Lay out every line of the entries below as a Markdown table with the columns Row and Line, numbering each row and skipping blank lines.

━━ Data shown

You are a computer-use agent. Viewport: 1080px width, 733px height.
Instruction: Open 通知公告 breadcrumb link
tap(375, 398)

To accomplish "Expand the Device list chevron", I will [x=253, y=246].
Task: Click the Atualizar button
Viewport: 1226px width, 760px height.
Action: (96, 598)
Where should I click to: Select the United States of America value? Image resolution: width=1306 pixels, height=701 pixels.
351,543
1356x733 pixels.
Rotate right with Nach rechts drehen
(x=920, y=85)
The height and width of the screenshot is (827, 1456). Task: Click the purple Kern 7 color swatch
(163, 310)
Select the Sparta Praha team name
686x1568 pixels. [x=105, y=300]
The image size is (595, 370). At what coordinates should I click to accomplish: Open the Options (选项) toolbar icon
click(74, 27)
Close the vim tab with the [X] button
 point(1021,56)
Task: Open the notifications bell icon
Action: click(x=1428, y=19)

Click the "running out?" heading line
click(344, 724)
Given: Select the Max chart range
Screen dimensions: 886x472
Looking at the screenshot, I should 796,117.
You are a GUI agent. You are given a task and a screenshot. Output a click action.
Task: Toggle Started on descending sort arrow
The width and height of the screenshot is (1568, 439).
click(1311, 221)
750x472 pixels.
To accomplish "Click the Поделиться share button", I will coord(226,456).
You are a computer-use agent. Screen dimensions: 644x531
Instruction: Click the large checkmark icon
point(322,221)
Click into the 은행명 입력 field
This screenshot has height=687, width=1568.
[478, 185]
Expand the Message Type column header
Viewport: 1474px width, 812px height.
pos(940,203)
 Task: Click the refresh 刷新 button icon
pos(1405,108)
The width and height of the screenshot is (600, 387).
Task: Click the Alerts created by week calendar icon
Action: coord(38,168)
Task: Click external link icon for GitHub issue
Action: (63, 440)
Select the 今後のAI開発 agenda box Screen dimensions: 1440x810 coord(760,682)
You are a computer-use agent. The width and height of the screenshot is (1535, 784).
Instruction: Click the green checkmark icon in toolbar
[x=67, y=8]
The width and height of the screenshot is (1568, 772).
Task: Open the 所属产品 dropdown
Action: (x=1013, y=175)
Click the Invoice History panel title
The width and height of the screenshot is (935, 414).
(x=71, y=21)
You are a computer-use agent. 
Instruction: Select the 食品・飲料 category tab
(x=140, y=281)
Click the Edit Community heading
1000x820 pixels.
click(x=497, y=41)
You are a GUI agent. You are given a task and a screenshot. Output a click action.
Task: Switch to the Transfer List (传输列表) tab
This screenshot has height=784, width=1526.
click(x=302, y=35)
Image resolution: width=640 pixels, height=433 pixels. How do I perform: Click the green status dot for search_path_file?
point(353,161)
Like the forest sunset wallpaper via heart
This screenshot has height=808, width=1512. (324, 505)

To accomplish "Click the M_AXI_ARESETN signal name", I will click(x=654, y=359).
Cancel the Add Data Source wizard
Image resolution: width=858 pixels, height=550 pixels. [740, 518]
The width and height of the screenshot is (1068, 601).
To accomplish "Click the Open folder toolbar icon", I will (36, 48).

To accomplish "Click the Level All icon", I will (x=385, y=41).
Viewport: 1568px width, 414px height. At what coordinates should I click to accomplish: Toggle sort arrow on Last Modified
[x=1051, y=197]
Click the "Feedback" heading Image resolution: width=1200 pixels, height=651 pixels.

━━━━

**Exercise solution**
| Row | Line |
|---|---|
| 1 | You are a computer-use agent. Viewport: 1080px width, 733px height. |
| 2 | Instruction: Open 通知公告 breadcrumb link |
| 3 | tap(375, 398) |
| 4 | To accomplish "Expand the Device list chevron", I will [x=253, y=246]. |
| 5 | Task: Click the Atualizar button |
| 6 | Viewport: 1226px width, 760px height. |
| 7 | Action: (96, 598) |
| 8 | Where should I click to: Select the United States of America value? Image resolution: width=1306 pixels, height=701 pixels. |
| 9 | 351,543 |
| 10 | 1356x733 pixels. |
| 11 | Rotate right with Nach rechts drehen |
| 12 | (x=920, y=85) |
| 13 | The height and width of the screenshot is (827, 1456). Task: Click the purple Kern 7 color swatch |
| 14 | (163, 310) |
| 15 | Select the Sparta Praha team name |
| 16 | 686x1568 pixels. [x=105, y=300] |
| 17 | The image size is (595, 370). At what coordinates should I click to accomplish: Open the Options (选项) toolbar icon |
| 18 | click(74, 27) |
| 19 | Close the vim tab with the [X] button |
| 20 |  point(1021,56) |
| 21 | Task: Open the notifications bell icon |
| 22 | Action: click(x=1428, y=19) |
| 23 | Click the "running out?" heading line |
| 24 | click(344, 724) |
| 25 | Given: Select the Max chart range |
| 26 | Screen dimensions: 886x472 |
| 27 | Looking at the screenshot, I should 796,117. |
| 28 | You are a GUI agent. You are given a task and a screenshot. Output a click action. |
| 29 | Task: Toggle Started on descending sort arrow |
| 30 | The width and height of the screenshot is (1568, 439). |
| 31 | click(1311, 221) |
| 32 | 750x472 pixels. |
| 33 | To accomplish "Click the Поделиться share button", I will coord(226,456). |
| 34 | You are a computer-use agent. Screen dimensions: 644x531 |
| 35 | Instruction: Click the large checkmark icon |
| 36 | point(322,221) |
| 37 | Click into the 은행명 입력 field |
| 38 | This screenshot has height=687, width=1568. |
| 39 | [478, 185] |
| 40 | Expand the Message Type column header |
| 41 | Viewport: 1474px width, 812px height. |
| 42 | pos(940,203) |
| 43 |  Task: Click the refresh 刷新 button icon |
| 44 | pos(1405,108) |
| 45 | The width and height of the screenshot is (600, 387). |
| 46 | Task: Click the Alerts created by week calendar icon |
| 47 | Action: coord(38,168) |
| 48 | Task: Click external link icon for GitHub issue |
| 49 | Action: (63, 440) |
| 50 | Select the 今後のAI開発 agenda box Screen dimensions: 1440x810 coord(760,682) |
| 51 | You are a computer-use agent. The width and height of the screenshot is (1535, 784). |
| 52 | Instruction: Click the green checkmark icon in toolbar |
| 53 | [x=67, y=8] |
| 54 | The width and height of the screenshot is (1568, 772). |
| 55 | Task: Open the 所属产品 dropdown |
| 56 | Action: (x=1013, y=175) |
| 57 | Click the Invoice History panel title |
| 58 | The width and height of the screenshot is (935, 414). |
| 59 | (x=71, y=21) |
| 60 | You are a computer-use agent.  |
| 61 | Instruction: Select the 食品・飲料 category tab |
| 62 | (x=140, y=281) |
| 63 | Click the Edit Community heading |
| 64 | 1000x820 pixels. |
| 65 | click(x=497, y=41) |
| 66 | You are a GUI agent. You are given a task and a screenshot. Output a click action. |
| 67 | Task: Switch to the Transfer List (传输列表) tab |
| 68 | This screenshot has height=784, width=1526. |
| 69 | click(x=302, y=35) |
| 70 | Image resolution: width=640 pixels, height=433 pixels. How do I perform: Click the green status dot for search_path_file? |
| 71 | point(353,161) |
| 72 | Like the forest sunset wallpaper via heart |
| 73 | This screenshot has height=808, width=1512. (324, 505) |
| 74 | To accomplish "Click the M_AXI_ARESETN signal name", I will click(x=654, y=359). |
| 75 | Cancel the Add Data Source wizard |
| 76 | Image resolution: width=858 pixels, height=550 pixels. [740, 518] |
| 77 | The width and height of the screenshot is (1068, 601). |
| 78 | To accomplish "Click the Open folder toolbar icon", I will (36, 48). |
| 79 | To accomplish "Click the Level All icon", I will (x=385, y=41). |
| 80 | Viewport: 1568px width, 414px height. At what coordinates should I click to accomplish: Toggle sort arrow on Last Modified |
| 81 | [x=1051, y=197] |
| 82 | Click the "Feedback" heading Image resolution: width=1200 pixels, height=651 pixels. |